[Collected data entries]

★ ★ ★ ★ ★ ★ ★

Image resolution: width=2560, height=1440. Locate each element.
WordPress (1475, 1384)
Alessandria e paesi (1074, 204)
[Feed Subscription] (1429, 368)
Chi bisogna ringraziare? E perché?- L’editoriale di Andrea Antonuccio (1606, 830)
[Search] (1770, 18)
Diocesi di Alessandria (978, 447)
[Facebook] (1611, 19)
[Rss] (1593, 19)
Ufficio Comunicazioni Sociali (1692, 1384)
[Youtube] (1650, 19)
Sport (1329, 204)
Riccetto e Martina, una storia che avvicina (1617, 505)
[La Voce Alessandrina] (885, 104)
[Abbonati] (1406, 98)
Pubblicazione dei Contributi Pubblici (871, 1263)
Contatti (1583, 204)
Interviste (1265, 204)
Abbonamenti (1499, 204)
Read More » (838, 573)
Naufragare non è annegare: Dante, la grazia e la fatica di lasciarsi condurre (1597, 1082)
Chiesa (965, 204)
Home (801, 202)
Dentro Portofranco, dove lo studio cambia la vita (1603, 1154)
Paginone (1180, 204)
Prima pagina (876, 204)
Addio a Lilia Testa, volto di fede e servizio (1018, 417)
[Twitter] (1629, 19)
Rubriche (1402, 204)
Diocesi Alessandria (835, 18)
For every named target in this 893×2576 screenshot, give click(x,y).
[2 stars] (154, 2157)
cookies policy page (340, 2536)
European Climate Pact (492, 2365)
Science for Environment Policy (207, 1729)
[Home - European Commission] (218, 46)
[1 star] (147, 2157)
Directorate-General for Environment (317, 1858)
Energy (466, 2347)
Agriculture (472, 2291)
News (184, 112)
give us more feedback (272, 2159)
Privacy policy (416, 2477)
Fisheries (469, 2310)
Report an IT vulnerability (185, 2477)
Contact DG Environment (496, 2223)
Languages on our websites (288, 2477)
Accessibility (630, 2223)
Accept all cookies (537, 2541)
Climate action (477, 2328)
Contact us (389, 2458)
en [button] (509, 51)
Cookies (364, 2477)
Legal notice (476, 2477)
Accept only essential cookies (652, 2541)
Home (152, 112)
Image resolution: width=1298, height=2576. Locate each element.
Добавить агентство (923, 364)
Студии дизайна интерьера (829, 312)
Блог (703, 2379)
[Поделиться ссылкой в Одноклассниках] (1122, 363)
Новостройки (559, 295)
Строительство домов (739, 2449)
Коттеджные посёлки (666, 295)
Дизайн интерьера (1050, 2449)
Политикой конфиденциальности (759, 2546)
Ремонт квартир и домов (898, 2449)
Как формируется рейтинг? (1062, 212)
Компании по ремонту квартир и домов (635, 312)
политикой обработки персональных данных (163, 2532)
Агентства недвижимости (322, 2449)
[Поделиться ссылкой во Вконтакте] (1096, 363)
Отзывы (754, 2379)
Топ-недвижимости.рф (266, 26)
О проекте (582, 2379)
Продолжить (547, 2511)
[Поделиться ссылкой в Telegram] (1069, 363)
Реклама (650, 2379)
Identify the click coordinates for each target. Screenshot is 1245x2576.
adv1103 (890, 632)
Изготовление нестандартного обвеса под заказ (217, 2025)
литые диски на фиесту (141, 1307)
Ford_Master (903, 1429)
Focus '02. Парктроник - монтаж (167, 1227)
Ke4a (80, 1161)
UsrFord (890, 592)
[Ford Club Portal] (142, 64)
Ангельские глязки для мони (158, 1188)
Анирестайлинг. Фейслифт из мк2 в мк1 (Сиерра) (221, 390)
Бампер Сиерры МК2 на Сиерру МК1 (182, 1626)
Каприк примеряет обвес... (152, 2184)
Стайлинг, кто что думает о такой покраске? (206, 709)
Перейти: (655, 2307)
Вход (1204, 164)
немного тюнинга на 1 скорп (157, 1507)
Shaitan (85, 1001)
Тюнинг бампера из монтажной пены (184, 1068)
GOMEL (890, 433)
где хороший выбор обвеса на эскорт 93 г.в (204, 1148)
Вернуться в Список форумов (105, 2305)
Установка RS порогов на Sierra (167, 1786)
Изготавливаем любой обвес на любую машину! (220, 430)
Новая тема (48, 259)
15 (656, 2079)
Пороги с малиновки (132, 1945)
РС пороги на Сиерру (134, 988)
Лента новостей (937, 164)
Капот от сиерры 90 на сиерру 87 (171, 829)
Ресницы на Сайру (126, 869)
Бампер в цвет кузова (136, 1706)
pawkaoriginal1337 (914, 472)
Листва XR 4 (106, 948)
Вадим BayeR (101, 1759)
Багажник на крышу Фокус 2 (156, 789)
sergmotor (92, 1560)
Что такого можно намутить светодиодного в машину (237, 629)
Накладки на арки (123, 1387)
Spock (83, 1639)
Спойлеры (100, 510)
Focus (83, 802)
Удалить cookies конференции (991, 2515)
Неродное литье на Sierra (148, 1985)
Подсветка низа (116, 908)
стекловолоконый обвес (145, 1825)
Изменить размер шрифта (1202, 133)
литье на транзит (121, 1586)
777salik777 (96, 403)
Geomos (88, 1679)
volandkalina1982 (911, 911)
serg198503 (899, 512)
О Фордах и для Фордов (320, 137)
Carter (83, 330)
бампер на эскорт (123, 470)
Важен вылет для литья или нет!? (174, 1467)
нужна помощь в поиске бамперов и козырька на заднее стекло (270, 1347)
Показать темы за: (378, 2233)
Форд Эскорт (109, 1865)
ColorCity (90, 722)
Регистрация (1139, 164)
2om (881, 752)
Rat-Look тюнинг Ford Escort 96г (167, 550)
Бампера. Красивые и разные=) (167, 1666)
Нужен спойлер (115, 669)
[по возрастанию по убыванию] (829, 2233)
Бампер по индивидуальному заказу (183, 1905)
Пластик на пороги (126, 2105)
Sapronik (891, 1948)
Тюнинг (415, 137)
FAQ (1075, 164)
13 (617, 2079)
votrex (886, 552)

★ ★ ★ ★ ★ ★ ★

Your assignment
In full and exactly as written, repeat the data.

Answer to this exercise
Image resolution: width=2560, height=1440. Locate each element.
WordPress (1475, 1384)
Alessandria e paesi (1074, 204)
[Feed Subscription] (1429, 368)
Chi bisogna ringraziare? E perché?- L’editoriale di Andrea Antonuccio (1606, 830)
[Search] (1770, 18)
Diocesi di Alessandria (978, 447)
[Facebook] (1611, 19)
[Rss] (1593, 19)
Ufficio Comunicazioni Sociali (1692, 1384)
[Youtube] (1650, 19)
Sport (1329, 204)
Riccetto e Martina, una storia che avvicina (1617, 505)
[La Voce Alessandrina] (885, 104)
[Abbonati] (1406, 98)
Pubblicazione dei Contributi Pubblici (871, 1263)
Contatti (1583, 204)
Interviste (1265, 204)
Abbonamenti (1499, 204)
Read More » (838, 573)
Naufragare non è annegare: Dante, la grazia e la fatica di lasciarsi condurre (1597, 1082)
Chiesa (965, 204)
Home (801, 202)
Dentro Portofranco, dove lo studio cambia la vita (1603, 1154)
Paginone (1180, 204)
Prima pagina (876, 204)
Addio a Lilia Testa, volto di fede e servizio (1018, 417)
[Twitter] (1629, 19)
Rubriche (1402, 204)
Diocesi Alessandria (835, 18)
For every named target in this 893×2576 screenshot, give click(x,y).
[2 stars] (154, 2157)
cookies policy page (340, 2536)
European Climate Pact (492, 2365)
Science for Environment Policy (207, 1729)
[Home - European Commission] (218, 46)
[1 star] (147, 2157)
Directorate-General for Environment (317, 1858)
Energy (466, 2347)
Agriculture (472, 2291)
News (184, 112)
give us more feedback (272, 2159)
Privacy policy (416, 2477)
Fisheries (469, 2310)
Report an IT vulnerability (185, 2477)
Contact DG Environment (496, 2223)
Languages on our websites (288, 2477)
Accessibility (630, 2223)
Accept all cookies (537, 2541)
Climate action (477, 2328)
Contact us (389, 2458)
en [button] (509, 51)
Cookies (364, 2477)
Legal notice (476, 2477)
Accept only essential cookies (652, 2541)
Home (152, 112)
Image resolution: width=1298, height=2576. Locate each element.
Добавить агентство (923, 364)
Студии дизайна интерьера (829, 312)
Блог (703, 2379)
[Поделиться ссылкой в Одноклассниках] (1122, 363)
Новостройки (559, 295)
Строительство домов (739, 2449)
Коттеджные посёлки (666, 295)
Дизайн интерьера (1050, 2449)
Политикой конфиденциальности (759, 2546)
Ремонт квартир и домов (898, 2449)
Как формируется рейтинг? (1062, 212)
Компании по ремонту квартир и домов (635, 312)
политикой обработки персональных данных (163, 2532)
Агентства недвижимости (322, 2449)
[Поделиться ссылкой во Вконтакте] (1096, 363)
Отзывы (754, 2379)
Топ-недвижимости.рф (266, 26)
О проекте (582, 2379)
Продолжить (547, 2511)
[Поделиться ссылкой в Telegram] (1069, 363)
Реклама (650, 2379)
Identify the click coordinates for each target. Screenshot is 1245x2576.
adv1103 (890, 632)
Изготовление нестандартного обвеса под заказ (217, 2025)
литые диски на фиесту (141, 1307)
Ford_Master (903, 1429)
Focus '02. Парктроник - монтаж (167, 1227)
Ke4a (80, 1161)
UsrFord (890, 592)
[Ford Club Portal] (142, 64)
Ангельские глязки для мони (158, 1188)
Анирестайлинг. Фейслифт из мк2 в мк1 (Сиерра) (221, 390)
Бампер Сиерры МК2 на Сиерру МК1 (182, 1626)
Каприк примеряет обвес... (152, 2184)
Стайлинг, кто что думает о такой покраске? (206, 709)
Перейти: (655, 2307)
Вход (1204, 164)
немного тюнинга на 1 скорп (157, 1507)
Shaitan (85, 1001)
Тюнинг бампера из монтажной пены (184, 1068)
GOMEL (890, 433)
где хороший выбор обвеса на эскорт 93 г.в (204, 1148)
Вернуться в Список форумов (105, 2305)
Установка RS порогов на Sierra (167, 1786)
Изготавливаем любой обвес на любую машину! (220, 430)
Новая тема (48, 259)
15 (656, 2079)
Пороги с малиновки (132, 1945)
РС пороги на Сиерру (134, 988)
Лента новостей (937, 164)
Капот от сиерры 90 на сиерру 87 (171, 829)
Ресницы на Сайру (126, 869)
Бампер в цвет кузова (136, 1706)
pawkaoriginal1337 (914, 472)
Листва XR 4 (106, 948)
Вадим BayeR (101, 1759)
Багажник на крышу Фокус 2 (156, 789)
sergmotor (92, 1560)
Что такого можно намутить светодиодного в машину (237, 629)
Накладки на арки (123, 1387)
Spock (83, 1639)
Спойлеры (100, 510)
Focus (83, 802)
Удалить cookies конференции (991, 2515)
Неродное литье на Sierra (148, 1985)
Подсветка низа (116, 908)
стекловолоконый обвес (145, 1825)
Изменить размер шрифта (1202, 133)
литье на транзит (121, 1586)
777salik777 (96, 403)
Geomos (88, 1679)
volandkalina1982 (911, 911)
serg198503 (899, 512)
О Фордах и для Фордов (320, 137)
Carter (83, 330)
бампер на эскорт (123, 470)
Важен вылет для литья или нет!? (174, 1467)
нужна помощь в поиске бамперов и козырька на заднее стекло (270, 1347)
Показать темы за: (378, 2233)
Форд Эскорт (109, 1865)
ColorCity (90, 722)
Регистрация (1139, 164)
2om (881, 752)
Rat-Look тюнинг Ford Escort 96г (167, 550)
Бампера. Красивые и разные=) (167, 1666)
Нужен спойлер (115, 669)
[по возрастанию по убыванию] (829, 2233)
Бампер по индивидуальному заказу (183, 1905)
Пластик на пороги (126, 2105)
Sapronik (891, 1948)
Тюнинг (415, 137)
FAQ (1075, 164)
13 (617, 2079)
votrex (886, 552)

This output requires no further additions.